To clear everything, do not specify any arguments.
.clearsym
You can determine the character set to use for symbols from within the pattern file.
.symbolc::<characters>
You can specify characters other than numbers and uppercase and lowercase letters in <characters>.
The default is letters + numbers + '_%$-~&|'.
Pattern files are evaluated from top to bottom, so the pattern placed first takes precedence. Special patterns should be placed first, and general patterns should be placed last. Like below.
LD A,(HL)
LD A,e
Optional items in the instruction can be enclosed in double brackets. This shows the inc (ix) instruction for z80.
INC (IX[[+!d]]) :: 0xdd,0x34,d
In this case, the initial value of the lowercase variable is 0, so inc (ix+0x12) is output as 0xdd,0x34,0x12 if not omitted, and inc (ix) is output as 0xdd,0x34,0x00 if omitted.
If you add
.padding::0x12
to the pattern file, the padding bytecode will be 0x12. The default is 0x00.
If you specify
.bits::12
in the pattern file, you can handle 12-bit processors. The default is 8 bits.
Use this directive to assemble processors that are less than 8 bits, such as bit slice processors or processors whose machine language words are not in byte units. Since axx outputs in 8-bit units, the lower 4 bits are output to the binary file in 8-bit increments for a 4-bit processor, and (lower 8 bits, upper 3 bits) or (upper 3 bits, lower 8 bits) for an 11-bit processor, depending on the specified byte order. Any extra bits within 8 bits are masked with 0.

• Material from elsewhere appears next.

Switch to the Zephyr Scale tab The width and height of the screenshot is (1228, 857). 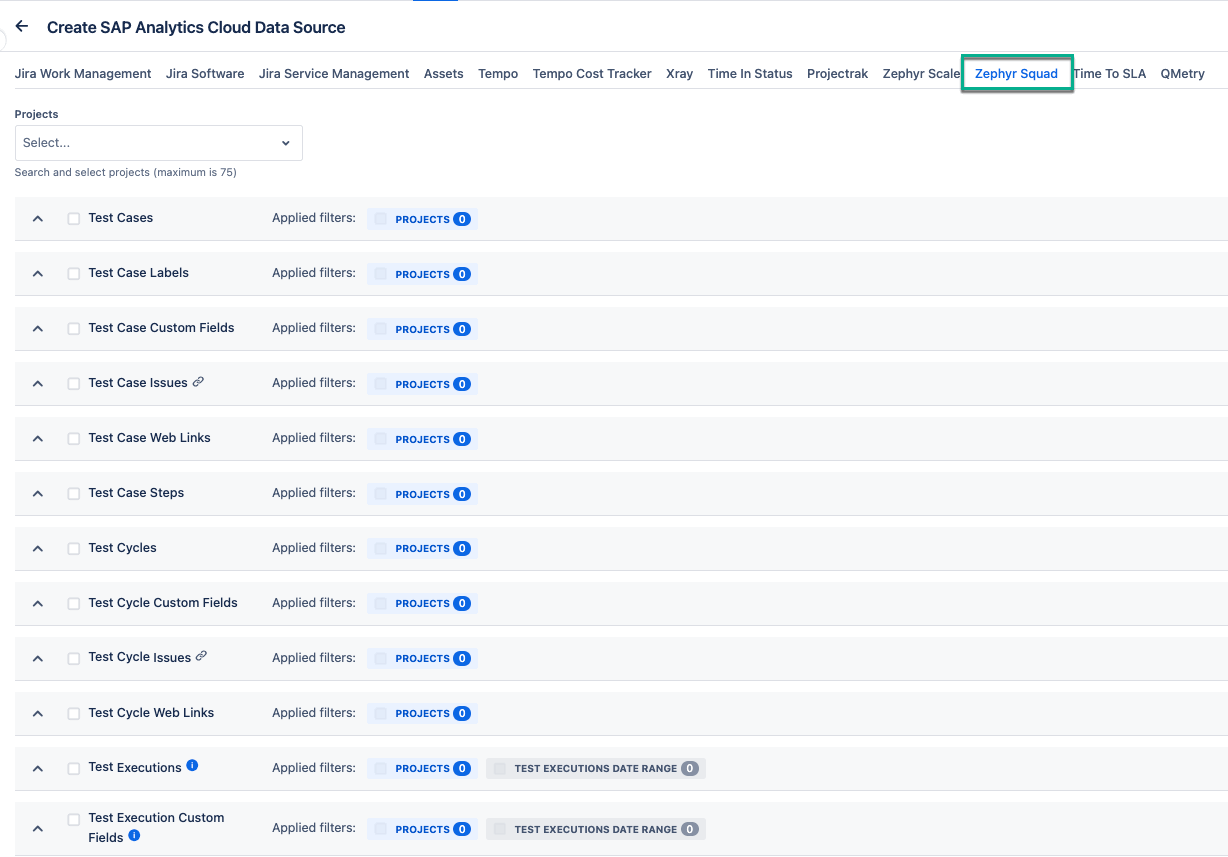click(x=920, y=74)
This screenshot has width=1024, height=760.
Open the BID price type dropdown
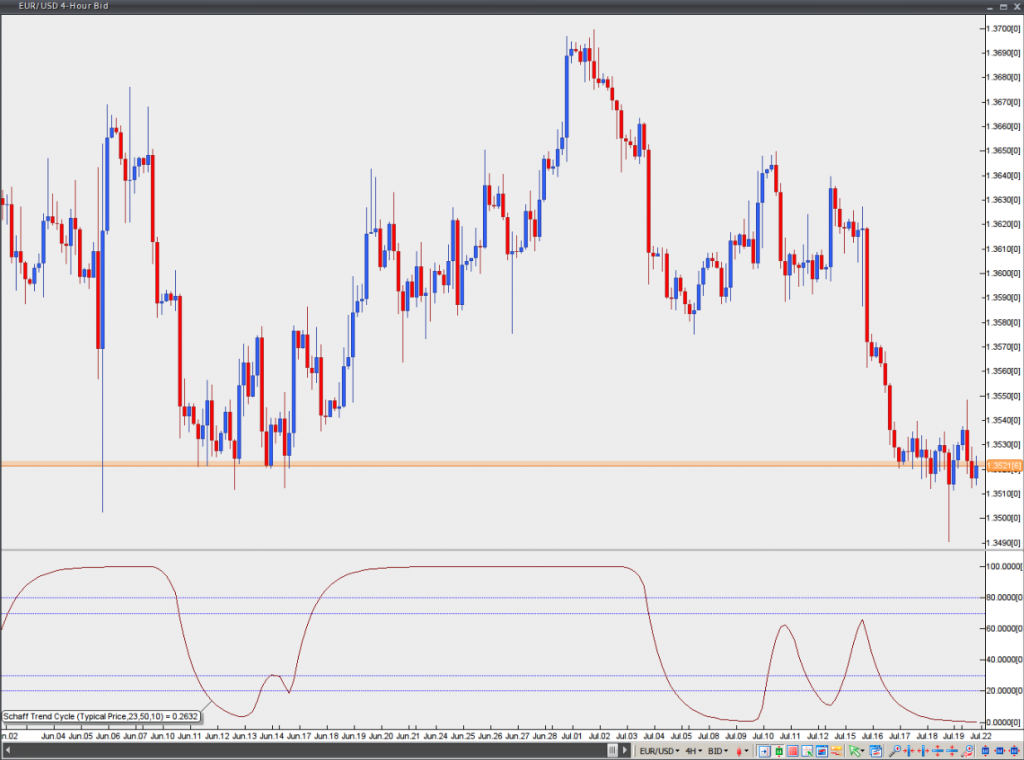(x=719, y=750)
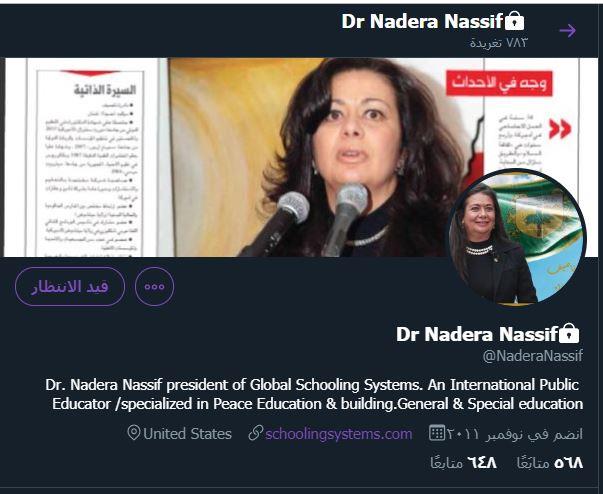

If you specify the .bits directive, the value indicated by the address will be in words. For example, the 64-bit processor x86_64 can process in bytes, so there is no need to specify the .bits directive.
Specify the byte order as follows:
.bits::big::12
big arranges bytes in big endian. little arranges them in little endian. The default is little, and it will be used even if not specified.
This allows you to include a file.
.include "file.axx"
An expression stops evaluation when it encounters the escape character ''. Escaped character is saved for later processing within the pattern file.
LEAQ r, [ s + t * !h \+ !i ] :: 0x48,0x8d,0x04,((@h)-1)<<6|t<<3|s,i
This example processes an x86_64 assembly line like leaq rax,[rax+rbx*2+0x40].
LEAQ r,(s+t*!!h+!!i) :: 0x48,0x8d,0x04,((@h)-1)<<6|t<<3|s,i
This example would be used in a case like leaq rax,(rax+rbx*(2+2)+0x40).
.vliw::128::41::5::00
This will handle an EPIC processor with a bundle bit count of 128, instruction bit count of 41, template bit count of 5, and NOP code of 0x00 (Itanium example).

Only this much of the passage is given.